Louis Danvers
Louis Danvers Journaliste cinéma

Sur les traces de Bunuel et Babenco, Karim Dridi oublie le politiquement correct dans son percutant Khamsa.

J e n’oublierai jamais l’impact qu’a pu avoir sur moi Los Olvidados, le film de Luis Bunuel (1). C’était il y a plus de 25 ans, mais je me souviens, comme si c’était hier, du choc qu’a constitué ce film. Un peu plus tard, j’ai vu Pixote d’Hector Babenco, tourné avec des enfants de la rue à Rio de Janeiro et à São Paulo, et j’ai pris une seconde gifle! Babenco avait voulu témoigner des conditions de vie horribles de ces gamins. Le môme qui jouait Pixote, le héros du film, est mort ensuite dans un braquage, à 17 ans à peine… Ces souvenirs entre cinéma et réalité m’ont laissé un traumatisme qui motive sans doute aujourd’hui Khamsa. « 

Karim Dridi ajoute le stupéfiant Bouge pas, meurs, ressuscite de Vitali Kanevski (1990) à la liste de ces rares films abordant l’enfance en danger sans la moindre trace de sentimentalisme et encore moins d’angélisme. Avec au contraire une lucidité terrible, qui fait mal et qui interpellera les spectateurs d’un Khamsa tout sauf politiquement correct ( voir notre critique en page 31).  » Quand enfance rime avec misère, la délinquance est inévitable. Il faut avoir le courage de ne pas se voiler la face à ce propos!« , clame le cinéaste français d’origine tunisienne.

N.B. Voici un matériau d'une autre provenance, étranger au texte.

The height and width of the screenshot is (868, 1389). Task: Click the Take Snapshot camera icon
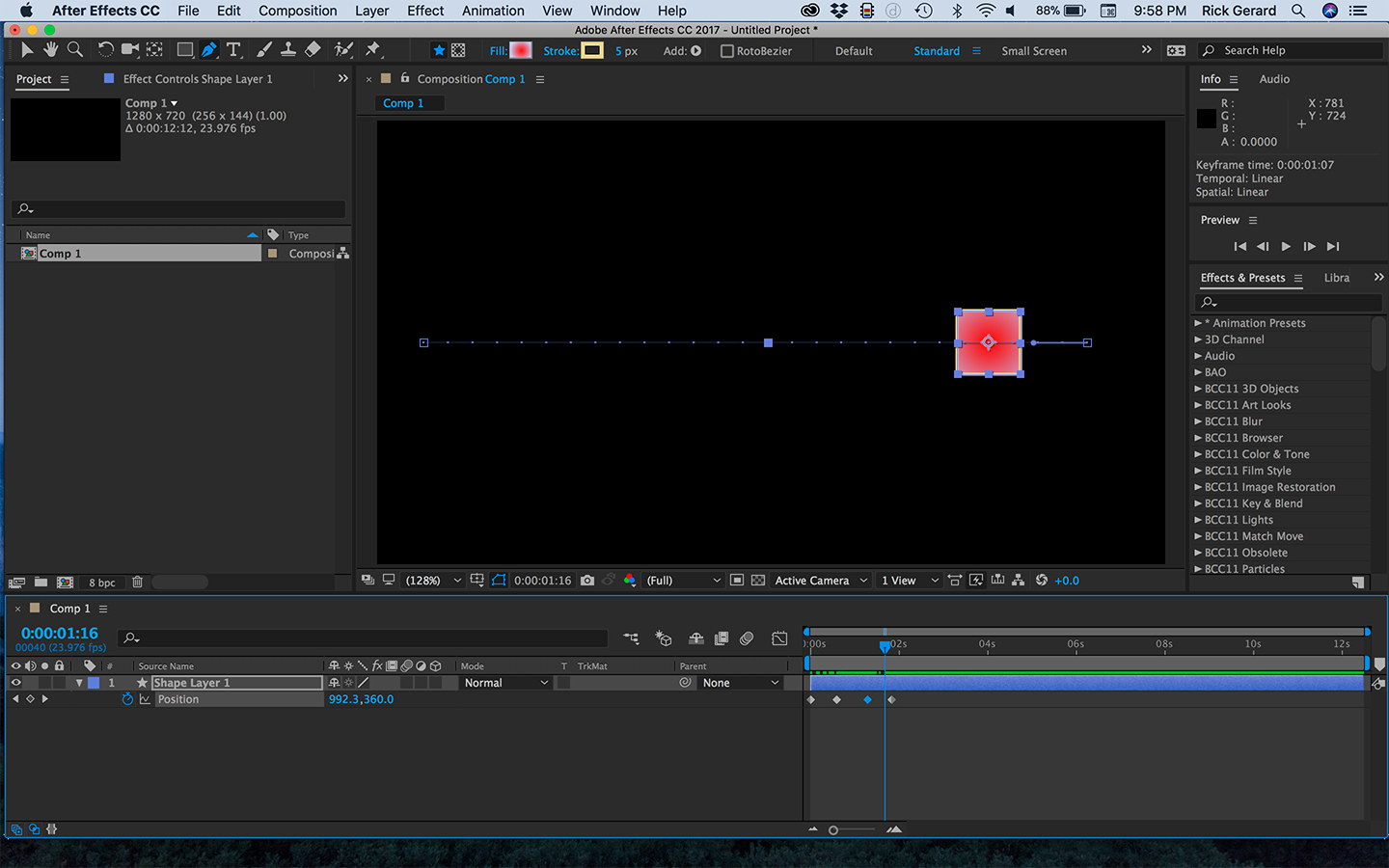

Le réalisateur de Pigalle et de Hors-jeu nous fait suivre, dans son nouveau film, les évolutions de Marco, onze ans, moitié gitan moitié arabe, qui échappe à la famille d’accueil où on l’a placé pour revenir dans le camp rom des environs de Marseille où il est né.  » Il cherche sa place dans le monde, mais ce monde ne veut pas de lui« , commente Dridi qui ne masque rien des dérives criminelles guettant son jeune héros.

Pari risqué

 » Faire un film avec des enfants, j’en avais envie depuis bien longtemps, mais il m’a fallu acquérir la maturité nécessaire, poursuit le cinéaste. Aujourd’hui j’ai 47 ans, j’ai deux enfants, j’ai quelques longs métrages derrière moi. Il fallait bien ça, parce que tourner avec des enfants est difficile, et avec des enfants exclus ce l’est encore plus. Le pari était très risqué, surtout que Marco est un enfant gitan, et on sait quel rejet les gitans subissent en Europe en ce moment encore… » Karim Dridi parle de Khamsa comme d’un film « dangereux ».  » Dangereux à faire car très facile à louper, dangereux à montrer car il expose ce qu’on voudrait – hypocritement – ne pas voir.  »

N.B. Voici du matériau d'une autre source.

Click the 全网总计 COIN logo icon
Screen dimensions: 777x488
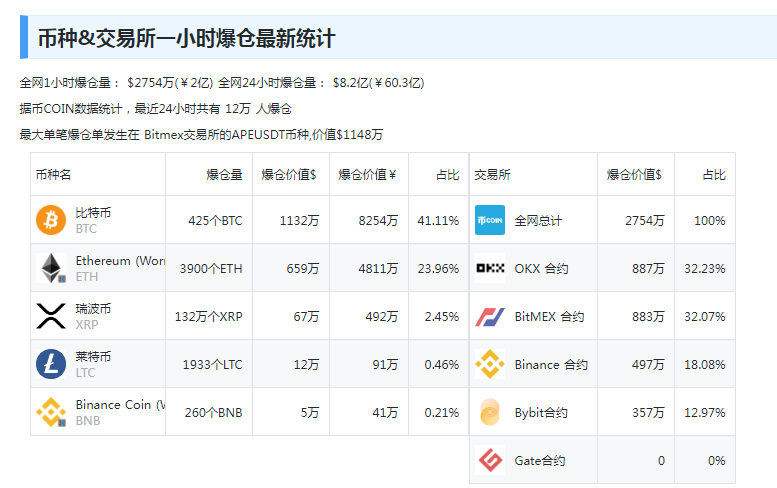(x=490, y=220)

Courageux quand il cadre l’exclusion dans les deux sens (une communauté est exclue mais s’exclut aussi parfois elle-même), quand il se refuse aussi à enjoliver le tableau existentiel, culturel, le film a également l’audace de chercher la beauté des images, des visages, des gestes, saisissant des traces d’innocence jusqu’au plus profond des dérives violentes de ses protagonistes.  » Mais c’est aussi un hymne au métissage, conclut Karim Dridi. A ce métissage qui est indispensable pour rêver d’un avenir…  »

(1) Los Olvidados, réalisé au Mexique en 1950, est une plongée sans concession dans l’univers cruel de jeunes délinquants misérables. Il fut présenté par son auteur comme « un film de lutte sociale ».